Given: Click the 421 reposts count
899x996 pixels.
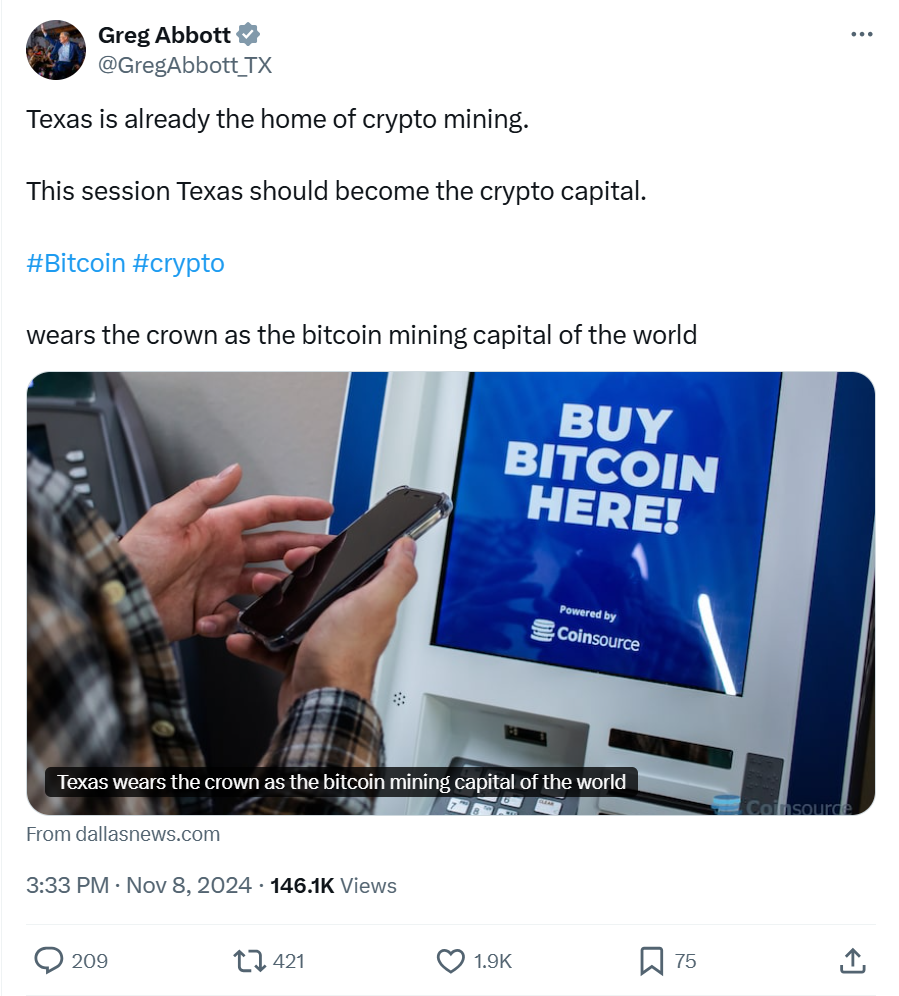Looking at the screenshot, I should click(288, 961).
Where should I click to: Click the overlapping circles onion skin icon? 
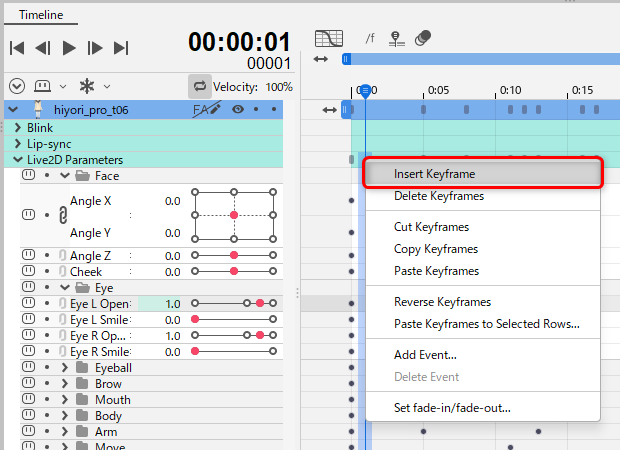pyautogui.click(x=423, y=39)
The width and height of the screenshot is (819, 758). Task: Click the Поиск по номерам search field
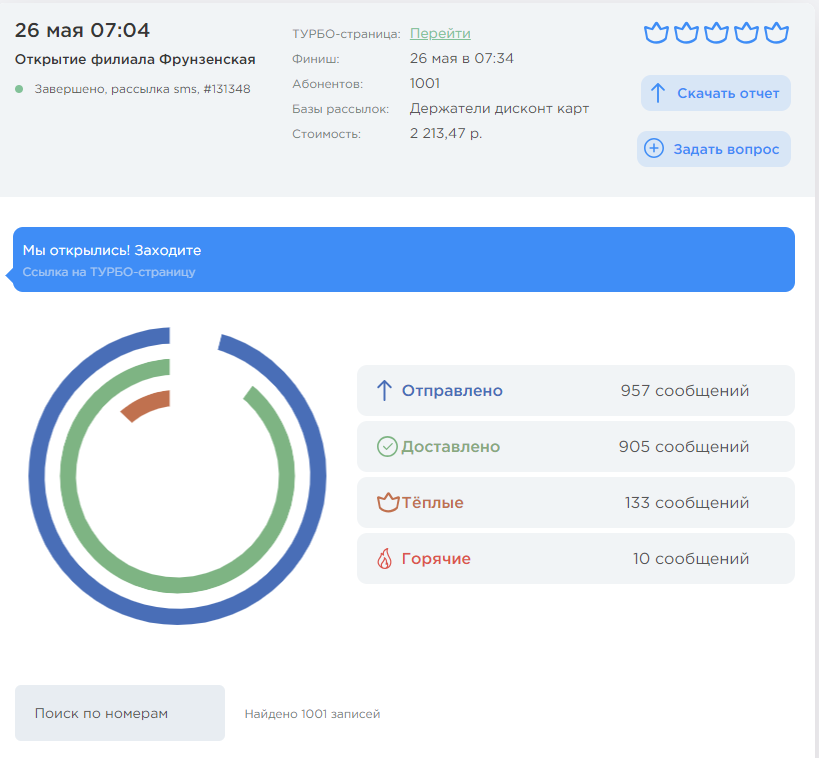tap(120, 713)
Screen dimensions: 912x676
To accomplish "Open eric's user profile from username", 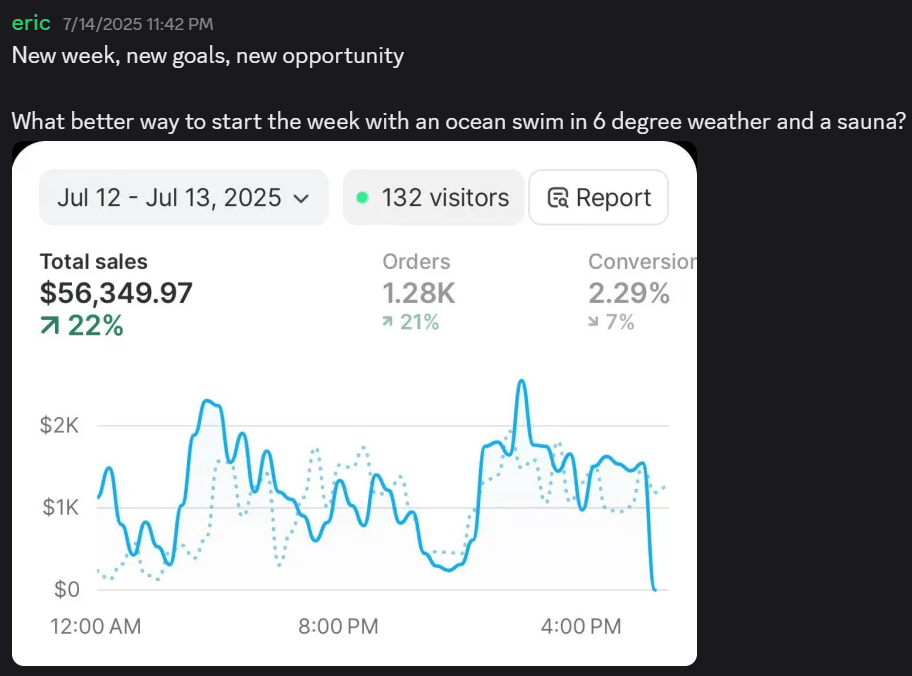I will tap(31, 23).
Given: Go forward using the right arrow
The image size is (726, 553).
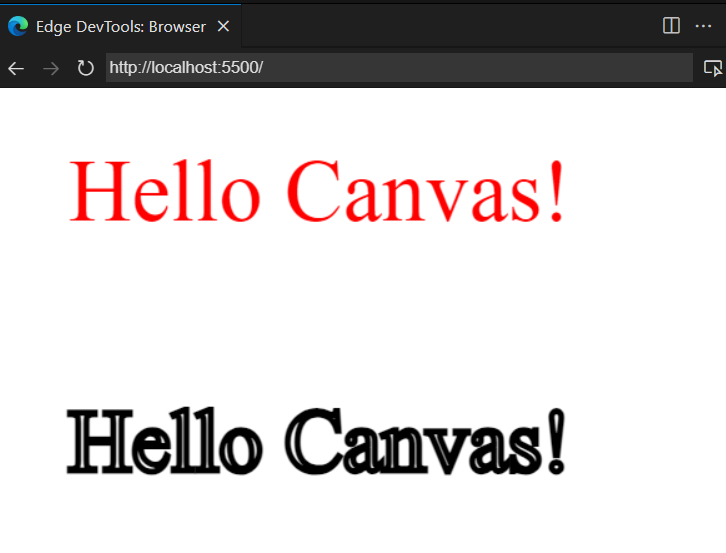Looking at the screenshot, I should click(x=51, y=68).
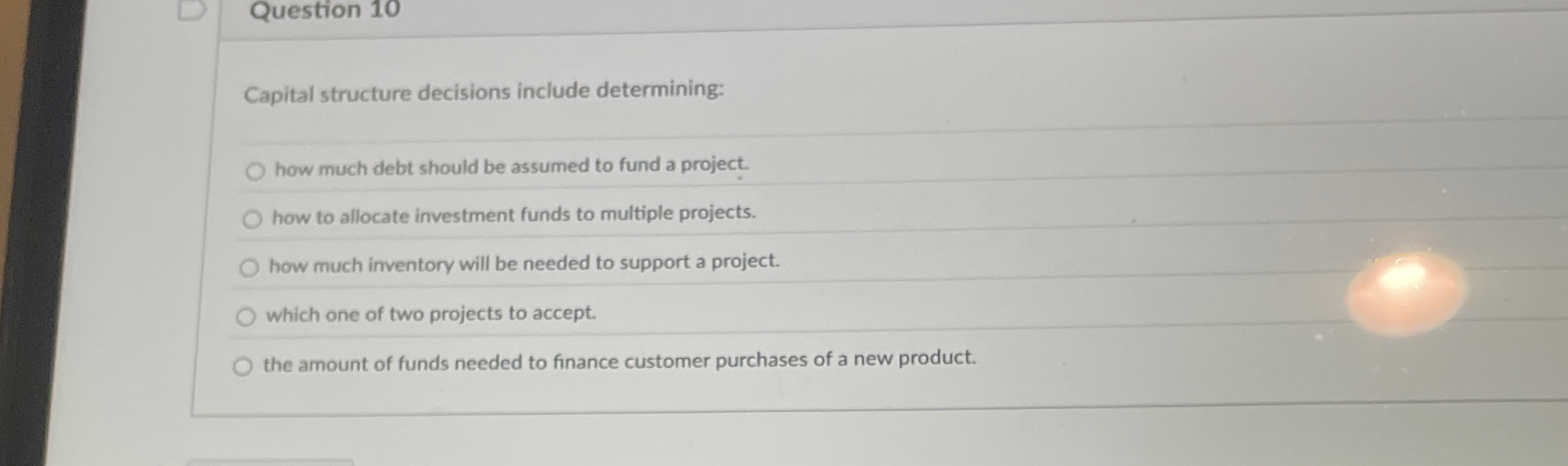Click the inventory answer row
The width and height of the screenshot is (1568, 466).
click(524, 264)
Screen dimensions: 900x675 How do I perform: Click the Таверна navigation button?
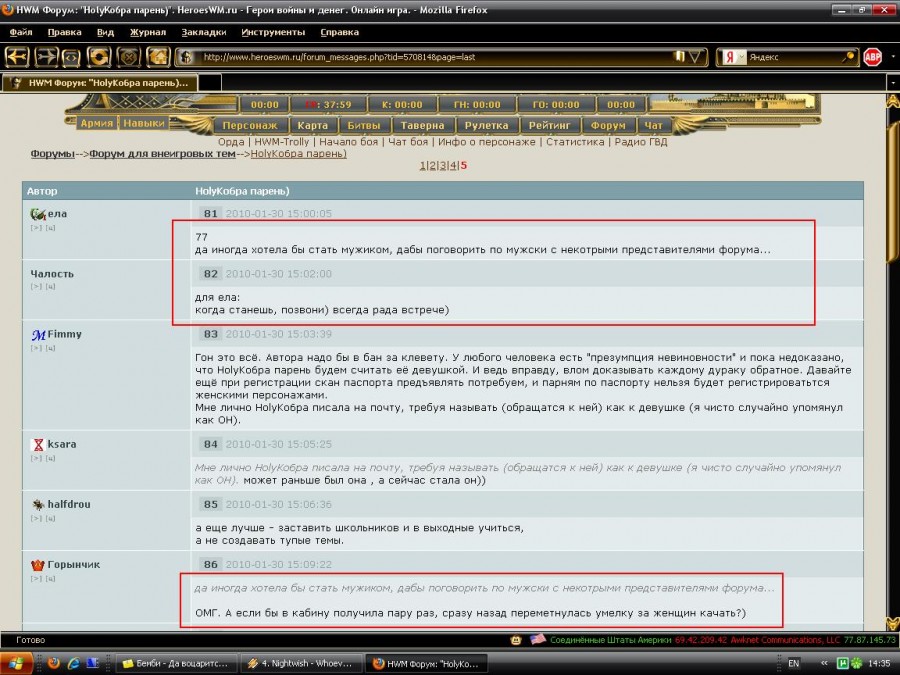click(x=423, y=126)
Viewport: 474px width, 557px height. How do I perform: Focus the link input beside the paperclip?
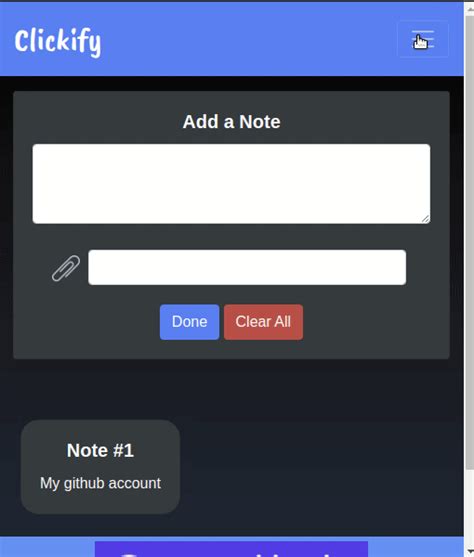(247, 267)
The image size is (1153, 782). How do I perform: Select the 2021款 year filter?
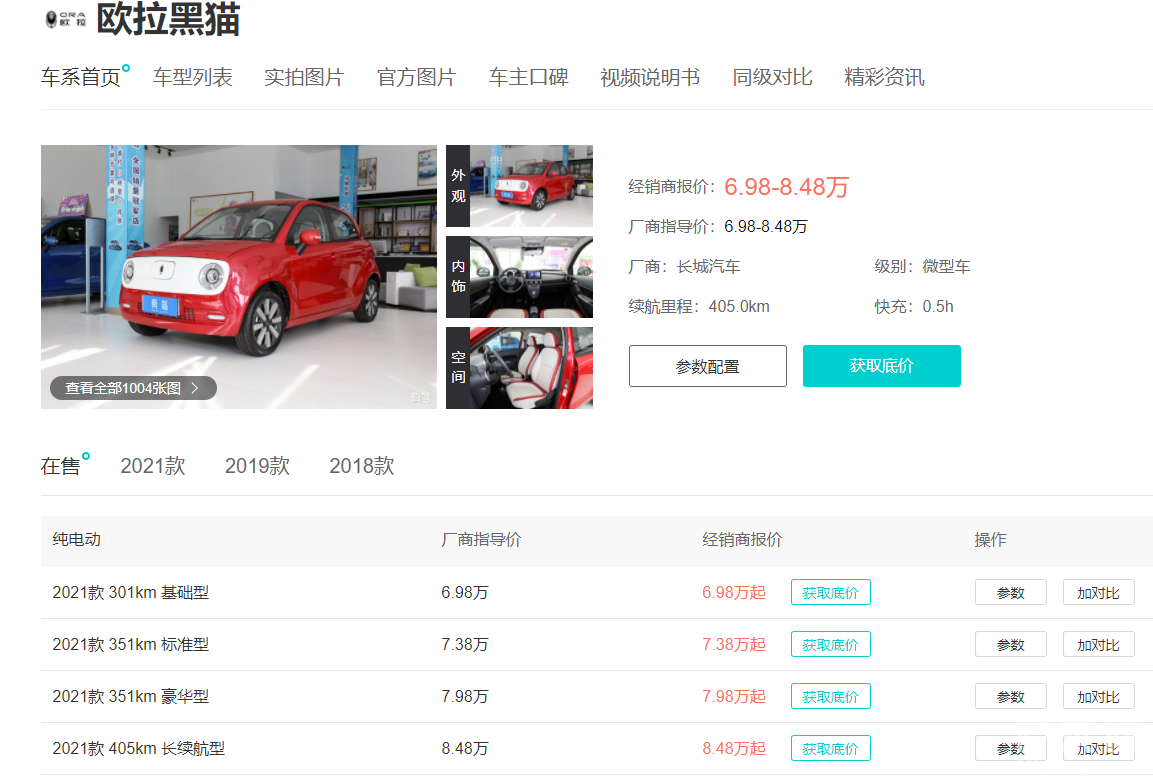click(153, 466)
....
_Directions for this task_
Whenever the word "Given" appears in a line of the listing, report that line.

_Answer space_
Given: Click the 421 reposts count
Given: Go forward using the right arrow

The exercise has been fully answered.